= Time Machine (composition) =

Orchestral composition

Time Machine for Three Conductors and Orchestra is a two-movement orchestral composition by the American composer Michael Daugherty. The piece was commissioned by the Pittsburgh Symphony Orchestra and premiered on November 24, 2003, with the Pittsburgh Symphony Orchestra led by the conductors Mariss Jansons, Lucas Richman, and Edward Cumming.

==Style and composition==
The piece has a duration of roughly twenty minutes and is divided into two movements:

To perform Time Machine, a standard symphony orchestra must be divided into three separate ensembles and led by three conductors simultaneously. Rhythm, tempo, and time signature are frequently juxtaposed between the three ensembles, resulting in an often antiphonal and polymetric sounds. Daugherty described the piece in the score program note, writing:
Time Machine is an adventure in rhythm, sound and space for three conductors and orchestra. Twenty minutes in length, my composition is divided into two movements entitled "Past" and "Future." By dividing the orchestra into three spatially separated orchestras, I represent the three dimensions of space: forward-backward; left-right; up-down. Orchestra I is located stage right, Orchestra II is located stage left and Orchestra III is located center stage. Because I have composed music where multiple tempos and meters occur simultaneously in the three orchestras, three conductors are required. When the three orchestras play simultaneously, they create a three-dimensional music that makes it possible to travel through the fourth dimension of time.

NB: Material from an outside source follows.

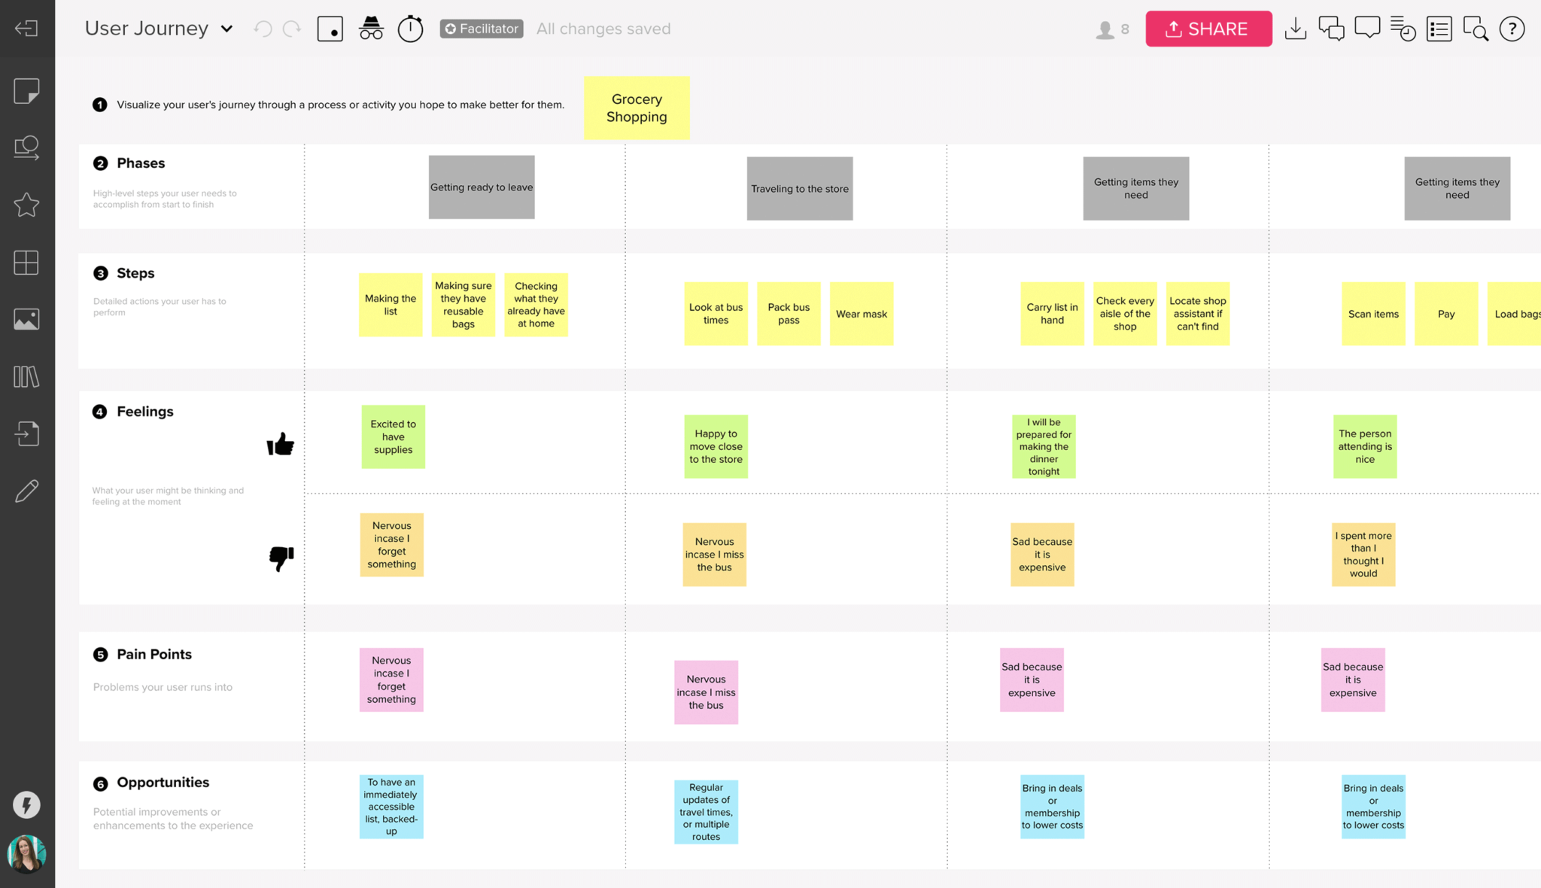Click the spectator/preview icon
Viewport: 1541px width, 888px height.
(x=370, y=29)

In a pre-premiere interview about the piece, Daugherty convivially added, "It is not a particularly practical idea. I saw it as a challenge. Part of being new is to look at musical expression and to discover new things. Part of what avant-garde music is all about is doing something you are not supposed to do — forbidden music."

===Instrumentation===
The work is scored an orchestra comprising for four flutes (fourth doubling piccolo), two oboes, cor anglais, three clarinets (third doubling E♭ clarinet), bass clarinet, four bassoons (fourth doubling contrabassoon), four French horns, four trumpets, three trombones, bass trombone, tuba, timpani, five percussionists, harp, and strings.

==Reception==
Alex Chilvers of Limelight called Time Machine "an interesting concept" and "dramatic and never dull." Mark Estren of The Washington Post praised the work as "blar[ing] along just wonderfully, from a sonic point of view, providing an effective contrast between 'Past' and 'Future'."

==Discography==
A recording of Time Machine was released January 4, 2011, through Naxos Records on a compilation album also featuring Daugherty's other orchestral works Route 66, Ghost Ranch, and Sunset Strip. To perform the work, the Bournemouth Symphony Orchestra was led by conductors Marin Alsop, Mei-Ann Chen, and Laura Jackson.